Para pejabat terkait inventarisasi dan tinjauan teknis terminal bus Kota Tegal (Foto: Nino)
PanturaNews (Tegal) - Sejak Tahun 2017 pada masa Pemerintahan Walikota Tegal, Siti Masitha, terminal bus Kota Tegal tidak mendapat kucuran anggaran, bahkan tidak ada retribusi masuk dari manapun.
Atas kondisi tersebut hingga saat ini terminal Kota Tegal menjadi terkatung- katung. Ironisnya, uang makan untuk staf di terminal bis sebesar Rp 8 ribu per hari juga dihapus oleh Pemkot Tegal.
Kepala Dinas Perhubungan Kota Tegal, Hervy menyampaikan, terminal bis type A Kota Tegal sesuai aturan dikelola oleh Kementrian Perhubungan, namun kebijakan Walikota saat itu alasannya yang tidak masuk akal. Karena akan diturunkan ke type C, dan direncanakan untuk pengembangan program Islamic Center.
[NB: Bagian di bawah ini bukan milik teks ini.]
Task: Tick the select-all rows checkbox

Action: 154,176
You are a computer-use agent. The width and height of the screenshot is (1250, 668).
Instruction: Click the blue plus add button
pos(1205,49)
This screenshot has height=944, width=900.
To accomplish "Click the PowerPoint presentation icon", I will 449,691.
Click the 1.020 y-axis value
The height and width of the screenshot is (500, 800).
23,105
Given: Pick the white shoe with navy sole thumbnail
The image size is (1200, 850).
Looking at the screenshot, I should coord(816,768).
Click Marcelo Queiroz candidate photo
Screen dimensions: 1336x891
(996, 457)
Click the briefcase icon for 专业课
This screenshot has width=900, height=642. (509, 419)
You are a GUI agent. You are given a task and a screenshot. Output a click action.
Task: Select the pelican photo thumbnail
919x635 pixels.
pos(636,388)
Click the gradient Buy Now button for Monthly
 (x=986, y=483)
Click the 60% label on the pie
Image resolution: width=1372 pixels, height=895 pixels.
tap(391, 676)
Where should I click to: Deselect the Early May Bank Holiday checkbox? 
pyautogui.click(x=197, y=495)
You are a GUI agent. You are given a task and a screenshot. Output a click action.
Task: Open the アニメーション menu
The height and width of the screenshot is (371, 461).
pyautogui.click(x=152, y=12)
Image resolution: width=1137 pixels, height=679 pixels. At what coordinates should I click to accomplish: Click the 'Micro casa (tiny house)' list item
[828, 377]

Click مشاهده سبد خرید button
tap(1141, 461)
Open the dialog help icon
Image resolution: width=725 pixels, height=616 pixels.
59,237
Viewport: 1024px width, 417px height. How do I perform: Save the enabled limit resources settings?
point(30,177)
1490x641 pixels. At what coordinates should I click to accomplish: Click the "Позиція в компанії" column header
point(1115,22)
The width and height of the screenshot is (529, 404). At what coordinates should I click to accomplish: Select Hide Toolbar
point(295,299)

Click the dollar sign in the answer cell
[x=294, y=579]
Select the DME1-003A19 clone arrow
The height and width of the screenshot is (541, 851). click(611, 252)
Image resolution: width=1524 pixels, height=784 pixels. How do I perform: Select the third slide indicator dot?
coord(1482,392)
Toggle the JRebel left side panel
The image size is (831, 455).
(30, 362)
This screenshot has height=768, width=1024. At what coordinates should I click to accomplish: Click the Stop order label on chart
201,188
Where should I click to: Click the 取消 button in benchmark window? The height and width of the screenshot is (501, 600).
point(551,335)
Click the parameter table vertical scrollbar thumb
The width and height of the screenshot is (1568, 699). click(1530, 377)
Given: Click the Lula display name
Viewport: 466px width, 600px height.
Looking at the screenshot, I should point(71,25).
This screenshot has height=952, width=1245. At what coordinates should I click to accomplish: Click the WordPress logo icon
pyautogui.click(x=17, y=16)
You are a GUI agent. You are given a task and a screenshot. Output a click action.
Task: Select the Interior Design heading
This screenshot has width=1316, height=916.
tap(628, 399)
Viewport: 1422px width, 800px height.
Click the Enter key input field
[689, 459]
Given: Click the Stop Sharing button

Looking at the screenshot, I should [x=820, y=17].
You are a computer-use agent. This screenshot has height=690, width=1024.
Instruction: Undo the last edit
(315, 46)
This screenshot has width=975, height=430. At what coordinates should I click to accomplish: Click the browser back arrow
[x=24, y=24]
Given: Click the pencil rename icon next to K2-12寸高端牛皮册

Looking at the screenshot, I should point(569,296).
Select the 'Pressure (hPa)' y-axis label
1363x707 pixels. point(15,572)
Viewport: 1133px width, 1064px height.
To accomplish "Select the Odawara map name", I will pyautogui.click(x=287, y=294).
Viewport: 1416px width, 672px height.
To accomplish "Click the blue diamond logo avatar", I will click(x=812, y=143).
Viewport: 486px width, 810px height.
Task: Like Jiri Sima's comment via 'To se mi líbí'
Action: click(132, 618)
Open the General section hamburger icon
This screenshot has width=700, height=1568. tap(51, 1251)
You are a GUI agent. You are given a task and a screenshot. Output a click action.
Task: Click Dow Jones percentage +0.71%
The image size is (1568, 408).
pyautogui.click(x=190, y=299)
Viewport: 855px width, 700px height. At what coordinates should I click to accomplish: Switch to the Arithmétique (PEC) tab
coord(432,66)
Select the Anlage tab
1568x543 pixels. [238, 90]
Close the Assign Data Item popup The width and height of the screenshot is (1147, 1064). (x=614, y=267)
"Hari ini inventarisasi dan tinjauan teknis untuk pendalaman data dari
Dishub Kota Tegal, Bagian Tapem, Bappeda, Balai Perhubungan Jateng, Direktorat Kekayaan Negara Kemenkeu," kata Hervy, Kamis 18 Oktober 2018.
Kepala Balai Pengelola Transportasi Darat Wilayah X Jawa Tengah dan DIY Kementrian Perhubungan RI, Ir Prasetyo Kencono DIPL HE menyampaikan, susai undang undang terminal bis type A dikelola oleh Pemerintah Pusat.
Prasetyo berharap, nantinya terminal Kota Tegal akan di desain menjadi icon Jawa Tengah karena Kota Tegal, merupakan pintu masuk dari wilayah Jawa Barat.
Sekretaris Dinas Perhubungan Kota Tegal, Komaru Zaman menyampaikan, terminal Bis type A Kota Tegal dengan luas lahan sekitar 3,5 hektar dan saat ini Kantor Dishub Kota Tegal masih menempati tanah milik Pelindo Jalan Sangir Kota Tegal.
Kasi Kementrian Perhubungan Penumpang, Lilik Handoyo menyampaikan, pihaknya masih mengkaji letak dan aset terminal bis Kota Tegal.